By the end of 2022, 14.6 million American tourists had visited the region, 3.2 million more than the 11.4 million in 2021—marking the highest level of recovery of all of the main markets for the Caribbean. Overall, there were 28.3 million registered tourist visits in 2022—88.6% of the visitors who arrived in 2019, which served as the baseline year for typical tourism activity before the pandemic—making the Caribbean one of the regions with the quickest recovery rates globally in 2022. 

Hotels and Cruise Comebacks

Citing a report from STR, Walters commented that in 2022, the Caribbean area had improvements in all significant performance indicators for the hotel sector, with hotel occupancy increasing to 60.7 percent in 2022 versus 44.4 percent in 2021. 

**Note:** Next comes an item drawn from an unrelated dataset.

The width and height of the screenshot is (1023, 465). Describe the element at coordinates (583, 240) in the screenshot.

The cruise sector has rebounded as well. The region’s total number of cruise visitors reached 19.2 million in 2022—five times more than in 2021 and 63.3% of the record number of cruise visits (30.4 million) set in 2019. According to Walters, this year, they expect 32.0 million and 33.0 million cruise visits overall, a 5 to 10 percent increase over the pre-Covid baseline figure. All regional ports are open, and some have even begun home-porting.

Connectivity Challenges 

Global air passenger traffic also recovered in 2022, with demand increasing 152.7 percent during 2022. However, Bryan said, the major airlines still fly 35 percent fewer routes to the region than in 2019. Inter-island connectivity is also still a challenge. 

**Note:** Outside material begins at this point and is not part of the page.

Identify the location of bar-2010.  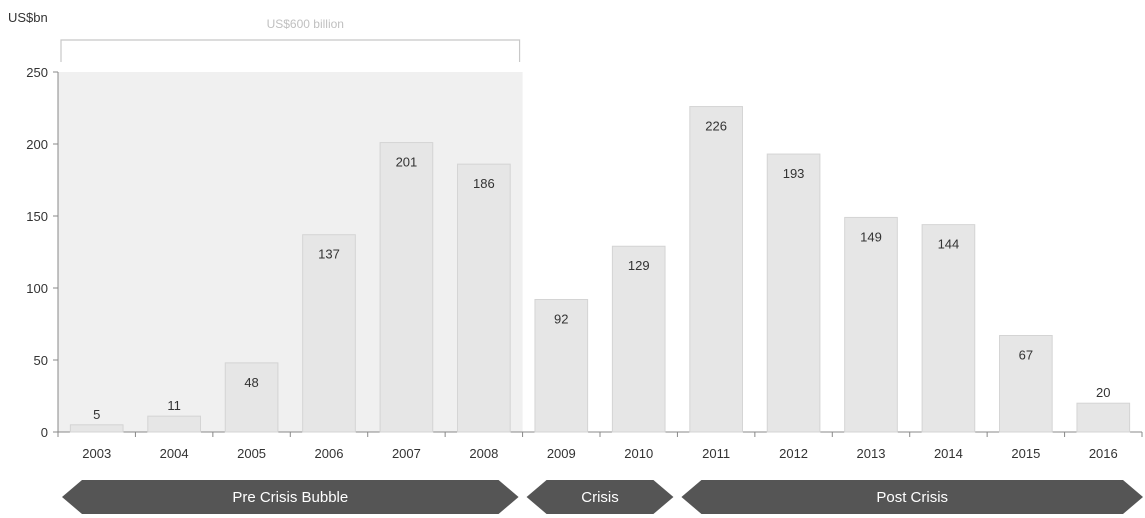
(638, 339).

Bryan added that the CDB (Caribbean Development Bank) was appointed to review the best ways to bring the industry together and what kind of initiatives can the Caribbean islands offer companies to start flying again, particularly bringing back LIAT (the regional airline). 

“We have to incentivize [the carriers] and give options available for them to make [coming to the Caribbean] a little bit less expensive,” he said, “and that means that all the Caribbean islands may have to take a look at their own airport tax structure. If you offer a tax reduction, […] that’s no different than a revenue guarantee.” To achieve this, Bryan said CTO is bringing member destinations into the conversation to discuss what they are willing to do to “put some skin in this game” and get connectivity back.

Caribbean Week in New York Returns 

Earlier this week, the CTO announced it plans to resume the “Caribbean Week in New York” event this year, set for June 5-8. “New York week was closed down for many years,” said Bryan, “and I’m excited to be the chairman who is initiating it to come back. So all the member states can go to the beautiful city of New York where there is a lot of exposure from a marketing perspective for our Caribbean region.”